PAGE EXTRACT:
Where the hell is my 'runner's high'?
Many people talk of the rush of pleasure, the euphoric hit, that you experience when you do enough running. But I'll believe it when I see (feel) it.
Whenever I used to meet someone who’d run a marathon1, I would always, after expressing my admiration for their impressive physical feat, make the same joke.
“You ran 26 miles2 in one go? I haven’t run 26 miles thus far!”
As in, for my entire life to date, if you totalled up the amount of distance I’d covered via the act of running, it would fall significantly short of 26 miles, the length of the standard marathon.
Granted, nobody every laughed at this witticism. Probably because I always had to include the follow up explanation, which is always a death sentence for a joke. Humour that requires an appendix is not worth bothering with.
But I ended up abandoning the joke in any case, because it was no longer correct. And while I’m aware that “being factually correct” is in no way a mandatory requirement for a joke (quite the opposite), I’m still me, and I have a brand to protect.
What I’m getting at is, just over a year ago at the time of writing, I started running regularly. And I’ve somehow managed to keep this habit up, On average, I’m doing a 5k run, 3 times a week, around our local lake, which provides some very pleasant visual stimulation for an otherwise gruelling experience.
Because I maintain I’m not a ‘natural’ runner. I am seriously overpronated, thus have barely any arches on my feet. I am, shall we say, of ‘wider stature’ than many, so not exactly aerodynamic. My oversized head tends to sweat copiously, and it runs down my face and blurs my already-seriously-myopic vision.

OBJECTIVES:
a: In the runner's high piece, how far and how often does the writer usually run?
b: Please reproduce a passage of the runner's high piece. Start at the words "But I ended" and stop after "my already-seriously-myopic vision.".

EXCERPTED RECORDS:
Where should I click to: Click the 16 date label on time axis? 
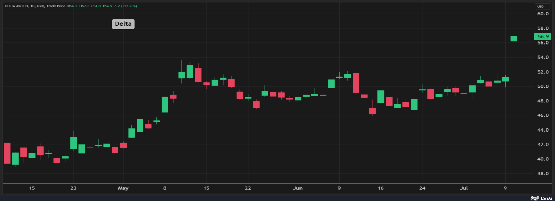381,188
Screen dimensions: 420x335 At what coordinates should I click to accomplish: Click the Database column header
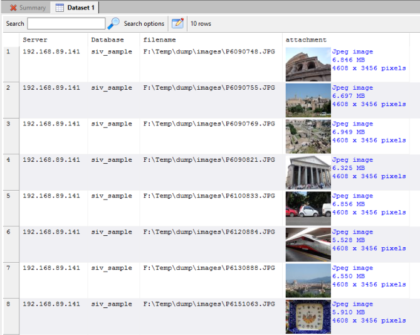(107, 40)

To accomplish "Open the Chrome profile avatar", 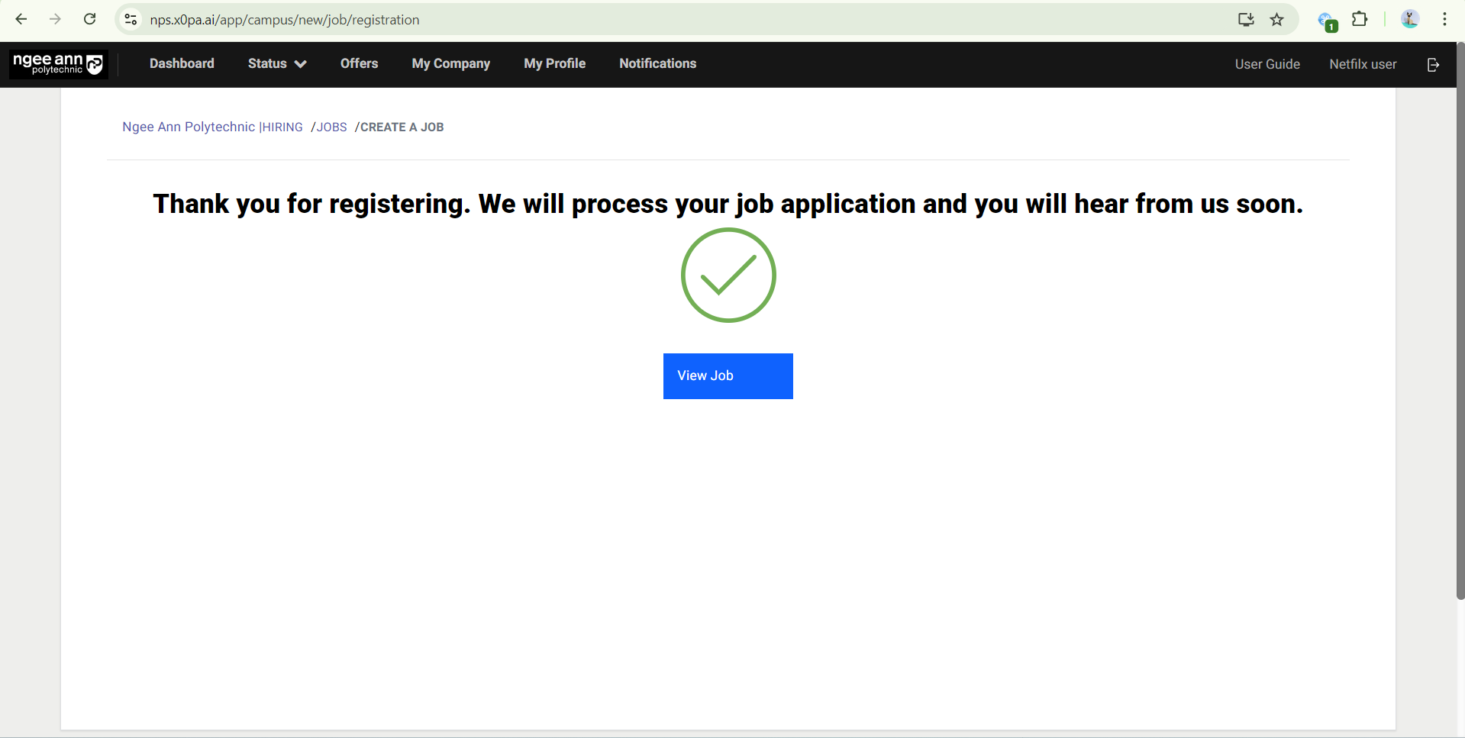I will tap(1409, 19).
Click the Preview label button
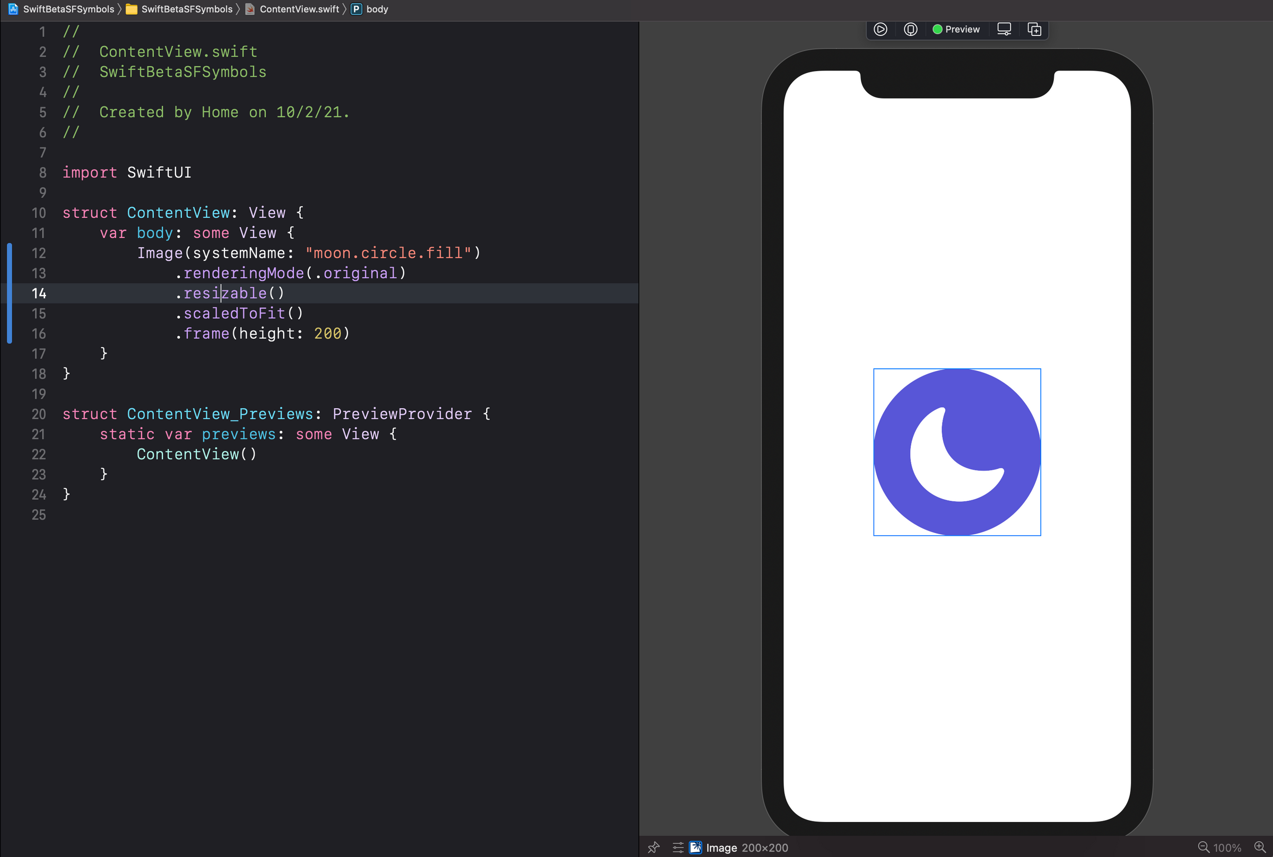1273x857 pixels. click(962, 29)
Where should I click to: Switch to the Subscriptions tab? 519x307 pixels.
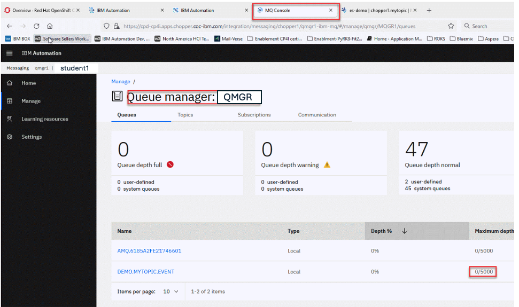(x=254, y=115)
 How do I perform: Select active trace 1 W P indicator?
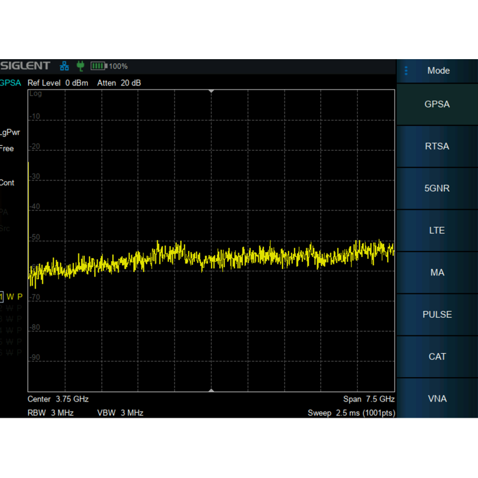tap(11, 297)
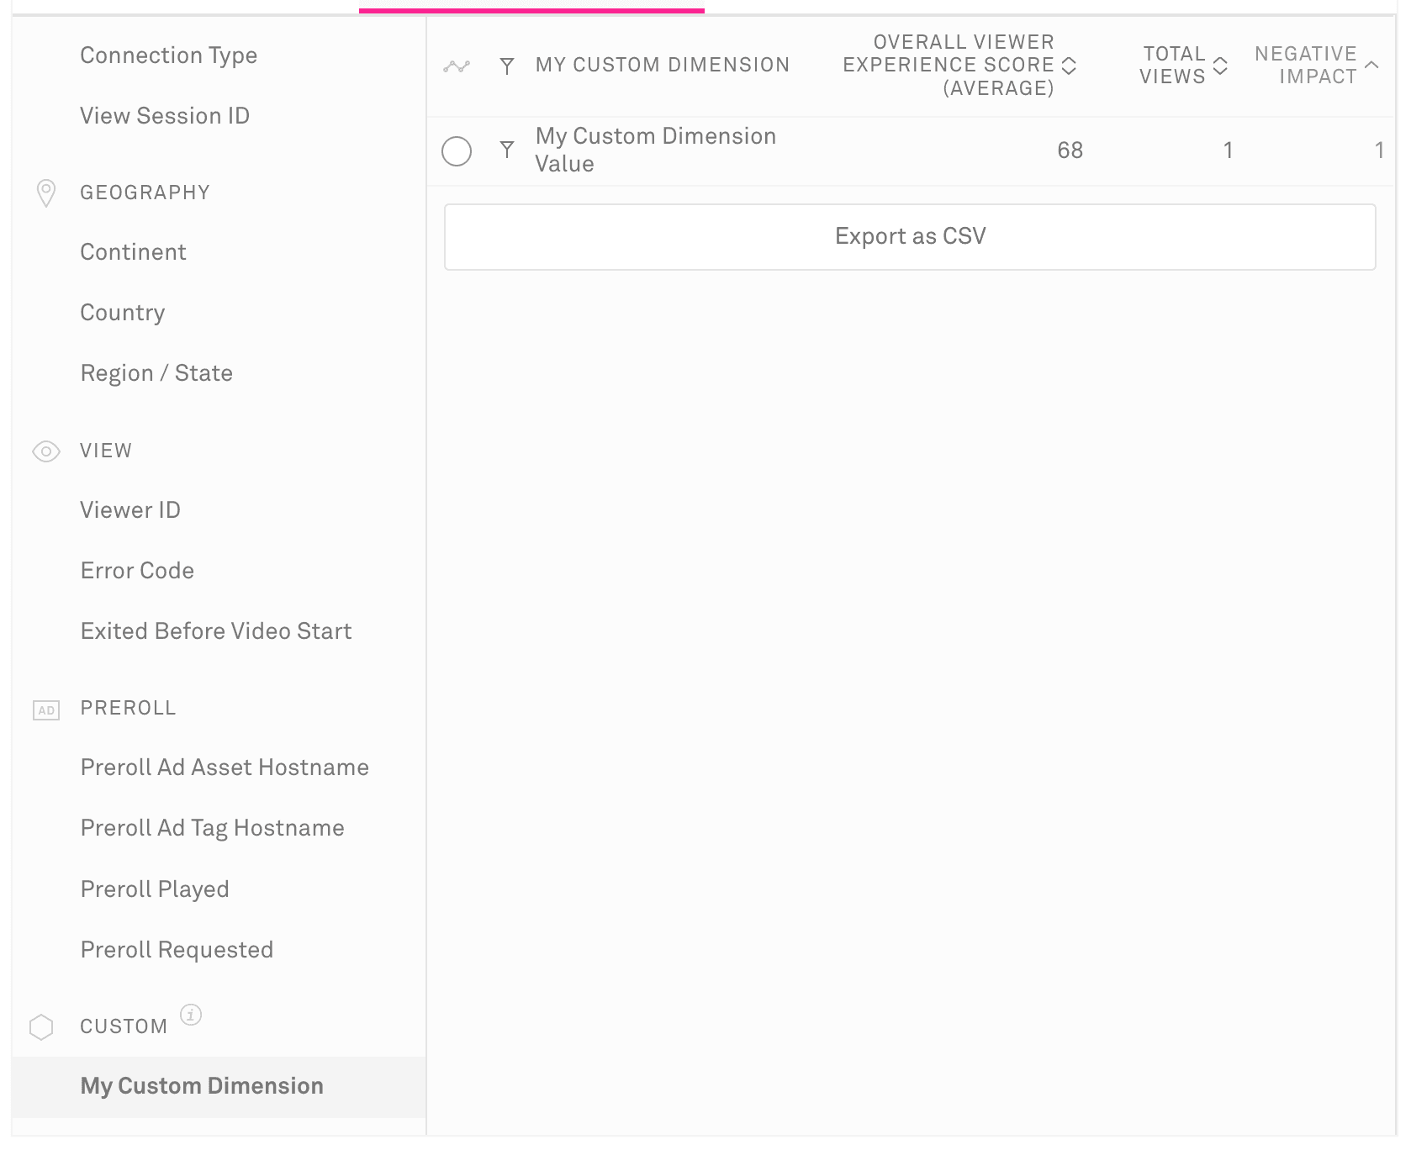Click the Custom section hexagon icon
The height and width of the screenshot is (1150, 1411).
pyautogui.click(x=41, y=1026)
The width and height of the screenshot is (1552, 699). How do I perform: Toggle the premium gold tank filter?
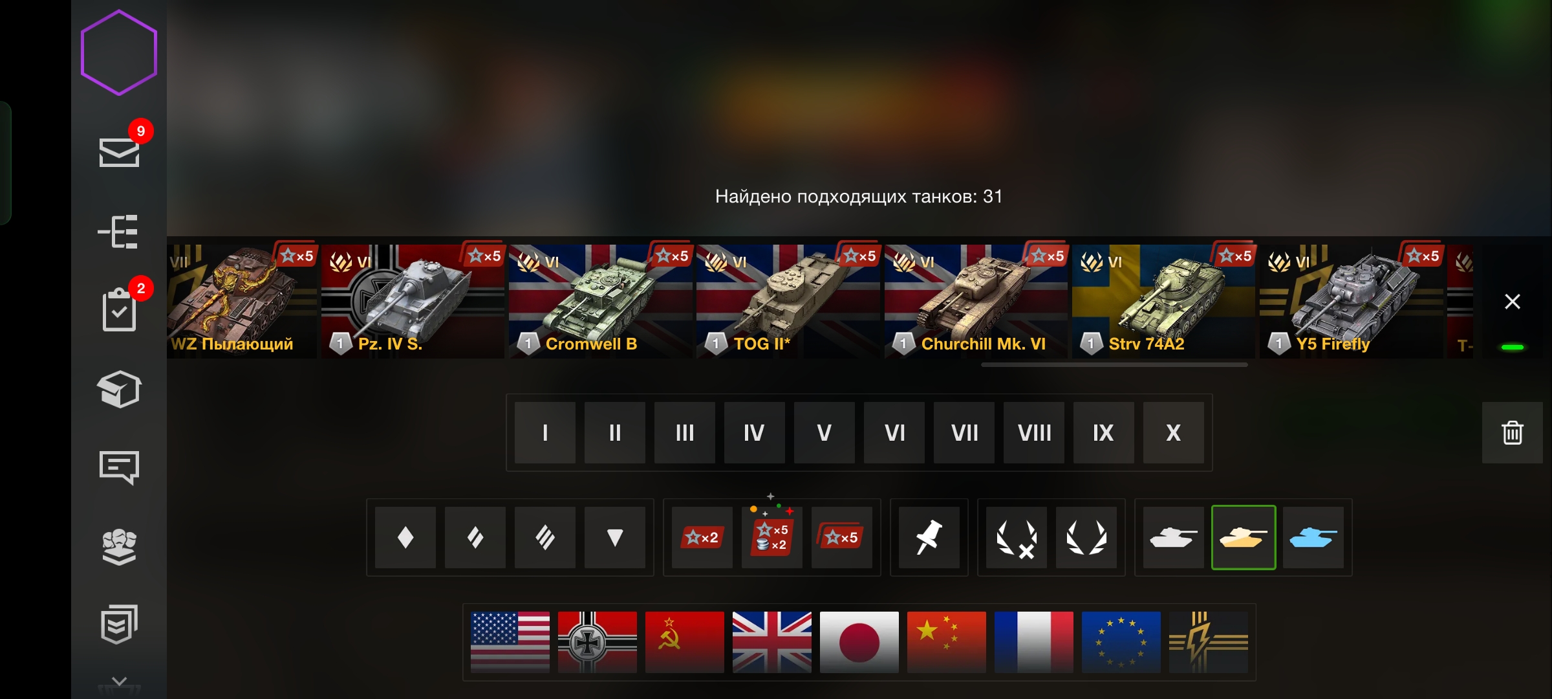point(1243,537)
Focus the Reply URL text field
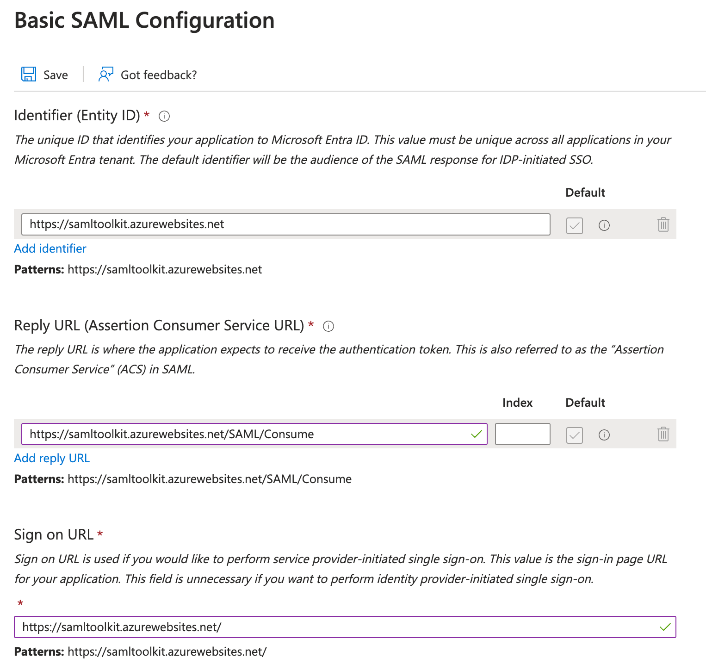 pyautogui.click(x=245, y=434)
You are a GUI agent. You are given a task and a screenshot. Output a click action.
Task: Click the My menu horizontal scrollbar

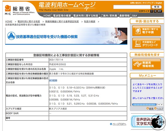pyautogui.click(x=147, y=105)
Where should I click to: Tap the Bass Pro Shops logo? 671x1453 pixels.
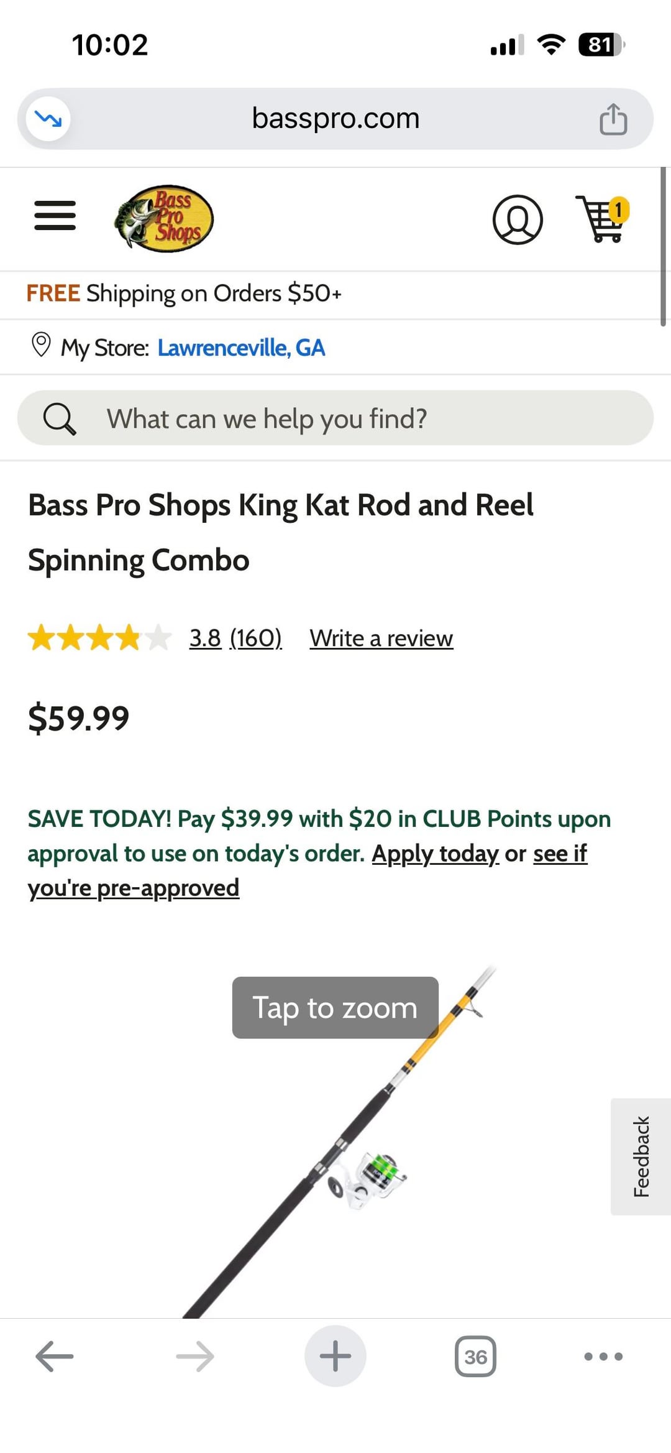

RESULTS FOR EACH TASK:
a: A 5k run, three times a week.

b:
But I ended up abandoning the joke in any case, because it was no longer correct. And while I’m aware that “being factually correct” is in no way a mandatory requirement for a joke (quite the opposite), I’m still me, and I have a brand to protect.
What I’m getting at is, just over a year ago at the time of writing, I started running regularly. And I’ve somehow managed to keep this habit up, On average, I’m doing a 5k run, 3 times a week, around our local lake, which provides some very pleasant visual stimulation for an otherwise gruelling experience.
Because I maintain I’m not a ‘natural’ runner. I am seriously overpronated, thus have barely any arches on my feet. I am, shall we say, of ‘wider stature’ than many, so not exactly aerodynamic. My oversized head tends to sweat copiously, and it runs down my face and blurs my already-seriously-myopic vision.